Wir „sitzen“ im gefährlichsten Pool der Welt und gewöhnen uns gerade an die irre Situation. Da sagt ΑΩ: „Wanna look down?“ Äh, ja, wie das? Alpha schiebt uns über die Kante, hält uns nur an den Füßen. Der Wasserdruck ist groß. Zuhause würde der Spaßbad-Bademeister wild die die Trillerpfeife husten, machte man das auf dem Dreimeterbrett. Hier scheint dieser kranke Nervenkitzel völlig normal. Wir fragen uns nur noch, ob die Füße zu sehr mit Sonnenmilch eingeschmiert sind und wie fest ΑΩ denn zupacken kann. Dann taucht unterm Kinn schon die Schlucht auf.
Woooooow! ein irres Gefühl. Einige Liter Adrenalin mischen sich in den Sambesi und stürzen donnernd hinab. Das gibt’s weltweit nur einmal. Das gibt’s nur im Devil’s Pool. Dem gefährlichsten Whirlpool der Welt…
Devil’s Pool – die Fotogalerie
Glücksgefühl und etwas flau
Als wir wieder aus dem Wasser kommen, grinsen wir nur noch. Eine Wahnsinnserfahrung. Vielleicht doch etwas mehr Wahnsinn als Erfahrung. Super happy machen wir uns auf den Rückweg. Trinken noch einen Tee unter einer Zeltplane und knabbern etwas Gebäck. Dann ist unsere Zeit auf Livingston Island mit im Sambesi vorbei. Unserer Boot wartet. Es bringt uns zurück ans Festland. Abends sitzen wir auf der Terrasse in unserem Hotel in Victoria Falls, Simbabwe. Wir denken an den Tag zurück. Michi hat das Video geschnitten. Jetzt. Beim Betrachten der Bilder und des Videos stellt es sich ein. Das flaue Gefühl. Vielleicht war das doch ein bisschen verrückt. Ein bisschen zu verrückt. Denn es gab keinen doppelten Boden, keine Sicherung. Die Rückmeldungen unserer Eltern, Familie und Freunde befeuern das Gefühl. „Seid Ihr verrückt geworden? Wollt Ihr Euch umbringen?“ Zweimal Nein! Die Grillen zirpen, aus der Ferne hören wir ein leises Donnern. Die Wasserfälle. Wir schlafen eng umschlungen ein. Diese Erfahrung kann uns keiner nehmen, wie so viele zuvor. Vielleicht sind wir ein bisschen verrückt. Aber glücklich.
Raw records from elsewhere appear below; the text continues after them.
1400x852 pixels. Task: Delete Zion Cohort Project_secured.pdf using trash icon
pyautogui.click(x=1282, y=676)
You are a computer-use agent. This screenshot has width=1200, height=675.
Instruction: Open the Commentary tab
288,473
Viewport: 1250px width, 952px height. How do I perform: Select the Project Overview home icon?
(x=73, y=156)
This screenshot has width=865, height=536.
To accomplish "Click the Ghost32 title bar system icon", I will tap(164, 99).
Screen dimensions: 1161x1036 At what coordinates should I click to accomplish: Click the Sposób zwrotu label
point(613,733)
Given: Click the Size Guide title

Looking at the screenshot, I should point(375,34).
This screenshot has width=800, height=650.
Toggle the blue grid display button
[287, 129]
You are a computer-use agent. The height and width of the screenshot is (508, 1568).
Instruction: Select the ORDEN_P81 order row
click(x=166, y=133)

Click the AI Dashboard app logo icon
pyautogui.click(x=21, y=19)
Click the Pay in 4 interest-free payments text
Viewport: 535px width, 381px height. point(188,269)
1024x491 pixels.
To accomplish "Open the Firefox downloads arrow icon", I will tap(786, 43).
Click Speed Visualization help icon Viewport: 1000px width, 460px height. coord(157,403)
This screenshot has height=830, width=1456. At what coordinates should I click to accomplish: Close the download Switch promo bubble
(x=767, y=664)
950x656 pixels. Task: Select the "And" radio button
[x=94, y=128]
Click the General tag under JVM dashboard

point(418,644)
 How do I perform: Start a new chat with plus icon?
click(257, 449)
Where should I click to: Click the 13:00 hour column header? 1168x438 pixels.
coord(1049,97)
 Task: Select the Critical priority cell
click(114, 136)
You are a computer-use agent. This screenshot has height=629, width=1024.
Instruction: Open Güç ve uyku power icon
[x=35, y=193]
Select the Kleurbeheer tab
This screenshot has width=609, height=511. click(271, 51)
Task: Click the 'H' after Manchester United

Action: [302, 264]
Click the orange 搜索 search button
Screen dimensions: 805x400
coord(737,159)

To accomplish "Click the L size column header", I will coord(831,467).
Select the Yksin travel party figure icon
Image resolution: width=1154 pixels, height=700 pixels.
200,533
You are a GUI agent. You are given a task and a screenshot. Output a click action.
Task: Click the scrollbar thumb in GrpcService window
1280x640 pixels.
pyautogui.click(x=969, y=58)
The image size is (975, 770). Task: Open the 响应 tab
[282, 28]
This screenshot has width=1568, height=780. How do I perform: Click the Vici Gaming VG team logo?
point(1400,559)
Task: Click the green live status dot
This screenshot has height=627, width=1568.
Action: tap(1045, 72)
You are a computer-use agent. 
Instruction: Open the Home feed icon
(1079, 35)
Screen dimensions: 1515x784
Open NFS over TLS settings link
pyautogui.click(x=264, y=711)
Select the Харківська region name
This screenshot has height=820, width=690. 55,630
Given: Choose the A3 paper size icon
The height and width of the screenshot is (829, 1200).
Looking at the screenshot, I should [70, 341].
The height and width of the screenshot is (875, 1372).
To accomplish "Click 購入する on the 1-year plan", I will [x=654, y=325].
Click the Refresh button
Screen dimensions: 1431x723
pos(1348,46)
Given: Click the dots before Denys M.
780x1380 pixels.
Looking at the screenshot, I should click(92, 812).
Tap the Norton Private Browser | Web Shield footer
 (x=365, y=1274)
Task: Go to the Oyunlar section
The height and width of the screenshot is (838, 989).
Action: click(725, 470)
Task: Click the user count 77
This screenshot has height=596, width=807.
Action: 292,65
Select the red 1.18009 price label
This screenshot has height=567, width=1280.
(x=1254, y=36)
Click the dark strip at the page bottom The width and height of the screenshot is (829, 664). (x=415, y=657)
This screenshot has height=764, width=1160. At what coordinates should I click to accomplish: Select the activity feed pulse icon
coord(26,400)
Und wir ahnen noch nicht, dass die nächste kleine Verrücktheit schon auf uns wartet. Denn wir werden morgen mit Löwen spazieren gehen…
Ich bin begeistert von euch beiden,ich wuerde mir das niemals trauen.
macht weiter so mit so tollen Bildern.Viele gruesse von Birgit u.Kurt
Liebe Birgit, lieber Kuddel,
vielen Dank! Wir berichten bald schon über weitere Abenteuer aus Afrika. :)
Liebe Grüße
Nikki&Michi
Wir können Euch nur bewundern. Klasse das ihr es gemacht habt. Es ist so spektakulär. Jedenfalls mache ich das auch demnächst mal … – hoffentlch — – vielen Dank für das spannende Video – Viel Mut habt ihr gezeigt sich über die Kante legen zu lassen. Mir fällt die Spucke weg
Wir waren im Dezember 2015 eine Woche in Iguazu. Wer diese Wasserfälle kennt, der vergisst das nie in seinen Leben.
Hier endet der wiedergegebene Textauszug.